Non-Doms And Inheritance Tax
As announced in the 2015 summer Budget, from April 2017 non-UK domiciled individuals ('non-doms') will be deemed domiciled in the UK for tax purposes where they have been UK resident for 15 of the past 20 tax years. Additionally, individuals who were born in the UK with a UK domicile of origin, but have acquired a domicile of choice elsewhere, will be deemed UK domiciled for all tax purposes while they are UK resident. Non-doms who set up a non-UK resident trust before becoming deemed domiciled in the UK will not be taxed on any income and gains retained in that trust.
Also as announced in the 2015 Summer Budget, the limit below which minor interests in UK residential property are disregarded for inheritance tax (IHT) purposes has been increased from 1 percent to 5 percent of an individual's total property interests.
However, the 2017 Budget confirmed that from April 2017 IHT will be charged on all UK residential property even when indirectly held by a non-dom through an offshore structure. This was also first announced in the 2015 Summer Budget.
In another change affecting non-doms, amounts of income, gains and capital within overseas mixed funds can be segregated to provide certainty on how amounts remitted to the UK will be taxed. Following consultation on the draft legislation this will be extended to income, gains and capital held in mixed funds from years before 2007 to 2008, as well as those from subsequent years, as announced in the 2016 Spring Budget.
Finally, those who become deemed domicile in April 2017, excepting those who were born in the UK with a UK domicile of origin, will be able to treat the cost base of their non-UK based assets as the market value of that asset on April 5, 2017.
The changes will have effect from April 6, 2017.

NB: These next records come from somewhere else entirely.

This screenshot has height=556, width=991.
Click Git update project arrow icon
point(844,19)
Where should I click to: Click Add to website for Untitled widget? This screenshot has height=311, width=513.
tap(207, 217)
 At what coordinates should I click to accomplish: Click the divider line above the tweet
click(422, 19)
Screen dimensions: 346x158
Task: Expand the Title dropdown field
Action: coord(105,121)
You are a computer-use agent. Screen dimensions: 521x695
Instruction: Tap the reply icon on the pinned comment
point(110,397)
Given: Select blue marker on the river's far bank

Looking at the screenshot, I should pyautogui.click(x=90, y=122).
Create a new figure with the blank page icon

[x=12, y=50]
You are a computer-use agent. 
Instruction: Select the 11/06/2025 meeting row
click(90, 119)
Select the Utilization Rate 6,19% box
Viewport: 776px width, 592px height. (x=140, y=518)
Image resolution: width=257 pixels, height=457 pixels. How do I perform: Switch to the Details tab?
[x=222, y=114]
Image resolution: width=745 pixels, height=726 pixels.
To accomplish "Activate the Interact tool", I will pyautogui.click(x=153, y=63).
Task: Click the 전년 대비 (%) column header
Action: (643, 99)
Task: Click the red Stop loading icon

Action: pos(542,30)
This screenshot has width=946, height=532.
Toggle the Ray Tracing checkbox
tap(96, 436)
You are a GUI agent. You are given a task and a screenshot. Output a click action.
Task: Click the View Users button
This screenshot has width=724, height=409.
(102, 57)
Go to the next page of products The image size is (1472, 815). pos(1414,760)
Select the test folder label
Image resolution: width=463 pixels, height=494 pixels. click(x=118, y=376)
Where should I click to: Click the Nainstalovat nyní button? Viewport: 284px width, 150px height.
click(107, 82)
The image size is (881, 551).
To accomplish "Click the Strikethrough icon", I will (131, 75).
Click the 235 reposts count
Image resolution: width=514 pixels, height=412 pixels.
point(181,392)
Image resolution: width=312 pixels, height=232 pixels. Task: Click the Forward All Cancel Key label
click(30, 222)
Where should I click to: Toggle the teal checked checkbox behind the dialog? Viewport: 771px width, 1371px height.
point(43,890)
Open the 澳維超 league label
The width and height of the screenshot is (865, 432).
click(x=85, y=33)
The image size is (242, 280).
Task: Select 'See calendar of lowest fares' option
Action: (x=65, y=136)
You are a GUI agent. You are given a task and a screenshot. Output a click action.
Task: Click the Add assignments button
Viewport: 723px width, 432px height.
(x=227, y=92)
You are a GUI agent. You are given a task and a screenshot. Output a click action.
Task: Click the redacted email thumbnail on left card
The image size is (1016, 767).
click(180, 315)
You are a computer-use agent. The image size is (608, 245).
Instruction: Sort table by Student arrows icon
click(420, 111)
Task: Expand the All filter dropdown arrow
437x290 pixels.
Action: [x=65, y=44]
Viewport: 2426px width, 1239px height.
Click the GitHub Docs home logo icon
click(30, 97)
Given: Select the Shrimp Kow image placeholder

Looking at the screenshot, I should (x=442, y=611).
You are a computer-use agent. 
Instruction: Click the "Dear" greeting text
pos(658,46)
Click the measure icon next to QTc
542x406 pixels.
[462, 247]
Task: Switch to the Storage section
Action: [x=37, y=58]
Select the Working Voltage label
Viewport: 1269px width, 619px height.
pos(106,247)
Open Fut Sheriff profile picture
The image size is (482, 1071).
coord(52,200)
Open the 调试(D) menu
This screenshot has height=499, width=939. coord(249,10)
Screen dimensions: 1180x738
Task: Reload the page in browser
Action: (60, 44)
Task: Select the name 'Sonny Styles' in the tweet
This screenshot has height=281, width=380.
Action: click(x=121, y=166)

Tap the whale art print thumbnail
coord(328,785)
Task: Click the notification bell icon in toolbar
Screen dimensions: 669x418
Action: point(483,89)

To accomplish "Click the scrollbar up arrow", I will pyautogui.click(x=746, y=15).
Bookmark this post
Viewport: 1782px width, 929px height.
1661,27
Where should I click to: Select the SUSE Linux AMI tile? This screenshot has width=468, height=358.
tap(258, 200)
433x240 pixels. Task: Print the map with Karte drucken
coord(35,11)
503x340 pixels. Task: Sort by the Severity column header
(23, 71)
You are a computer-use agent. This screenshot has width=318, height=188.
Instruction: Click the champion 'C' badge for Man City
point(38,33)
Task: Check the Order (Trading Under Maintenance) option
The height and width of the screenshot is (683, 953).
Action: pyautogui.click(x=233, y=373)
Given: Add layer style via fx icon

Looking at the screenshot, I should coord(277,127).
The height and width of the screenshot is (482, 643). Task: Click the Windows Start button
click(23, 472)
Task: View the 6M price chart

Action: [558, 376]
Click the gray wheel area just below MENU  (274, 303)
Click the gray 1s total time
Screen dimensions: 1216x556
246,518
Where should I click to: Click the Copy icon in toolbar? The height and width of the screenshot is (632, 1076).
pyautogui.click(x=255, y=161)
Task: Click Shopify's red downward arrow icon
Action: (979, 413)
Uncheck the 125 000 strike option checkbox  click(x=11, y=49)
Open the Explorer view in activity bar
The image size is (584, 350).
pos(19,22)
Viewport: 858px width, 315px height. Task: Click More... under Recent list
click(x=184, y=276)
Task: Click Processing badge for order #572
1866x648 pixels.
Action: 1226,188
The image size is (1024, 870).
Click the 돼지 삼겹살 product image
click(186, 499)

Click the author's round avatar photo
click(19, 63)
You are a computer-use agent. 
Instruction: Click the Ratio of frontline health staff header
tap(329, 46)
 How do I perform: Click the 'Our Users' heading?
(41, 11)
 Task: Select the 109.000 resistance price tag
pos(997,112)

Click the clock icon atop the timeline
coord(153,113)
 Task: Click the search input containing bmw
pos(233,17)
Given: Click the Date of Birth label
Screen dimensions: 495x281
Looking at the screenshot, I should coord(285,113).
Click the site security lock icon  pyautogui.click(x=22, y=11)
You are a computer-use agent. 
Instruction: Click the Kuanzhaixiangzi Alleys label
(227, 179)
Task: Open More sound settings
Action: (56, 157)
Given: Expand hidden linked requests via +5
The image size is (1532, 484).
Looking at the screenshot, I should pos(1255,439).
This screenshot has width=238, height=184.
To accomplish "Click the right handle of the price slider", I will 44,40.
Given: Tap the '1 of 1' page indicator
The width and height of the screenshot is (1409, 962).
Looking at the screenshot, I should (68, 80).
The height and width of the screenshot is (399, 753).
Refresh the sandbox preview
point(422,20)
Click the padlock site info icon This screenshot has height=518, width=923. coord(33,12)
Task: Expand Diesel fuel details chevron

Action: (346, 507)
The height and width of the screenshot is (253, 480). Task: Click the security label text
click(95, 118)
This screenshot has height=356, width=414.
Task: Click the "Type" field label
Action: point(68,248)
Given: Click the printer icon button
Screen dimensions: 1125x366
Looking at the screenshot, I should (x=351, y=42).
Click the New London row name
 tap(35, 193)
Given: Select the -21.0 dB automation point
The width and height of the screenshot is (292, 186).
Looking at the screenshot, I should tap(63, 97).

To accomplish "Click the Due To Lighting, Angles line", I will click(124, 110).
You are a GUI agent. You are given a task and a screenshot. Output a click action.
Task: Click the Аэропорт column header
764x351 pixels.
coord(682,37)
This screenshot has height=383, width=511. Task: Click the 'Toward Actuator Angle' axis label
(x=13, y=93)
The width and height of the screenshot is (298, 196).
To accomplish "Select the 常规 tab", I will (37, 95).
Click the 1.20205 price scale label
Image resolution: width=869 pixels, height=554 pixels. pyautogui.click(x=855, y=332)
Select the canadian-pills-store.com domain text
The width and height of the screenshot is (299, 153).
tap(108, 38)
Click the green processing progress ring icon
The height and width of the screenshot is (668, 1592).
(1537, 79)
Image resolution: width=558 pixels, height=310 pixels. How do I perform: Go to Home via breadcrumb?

Tax Compliance – Declaration Of Offshore Interests
Following up on another previously announced proposal, Budget 2017 confirms that there will be a new legal requirement for those who have failed to declare UK tax on offshore interests to correct that situation, with tougher sanctions for those who fail to do so before October 1, 2018. This new "requirement to correct" is expected to come into force when the Finance Bill 2017 receives Royal Assent and will apply to all taxpayers with offshore interests who have not complied with their UK tax obligations as at April 5, 2017.
In addition, draft legislation will be revised to ensure that the "reasonable excuse" provision doesn't apply where advice is received from an adviser who is not independent.
As announced at Spring Budget 2017, the government will consult on proposals to rent-a-room relief to ensure it is better targeted to support longer-term lettings. This measure is intended to benefit those providing affordable long-term lodgings, rather than short-term holiday lets, particularly those arranged through online platforms such as Airbnb.
While this was a Budget short on excitement, save for the ill-judged NIC proposal and subsequent rapid u-turn, there are still several measures buried in the small print which could have major tax consequences for expats, especially in the area of pensions and property income. These could provide expats with further financial planning challenges, and as we usually stress here, good, independent financial advice is the key to avoiding an unwanted tax hit.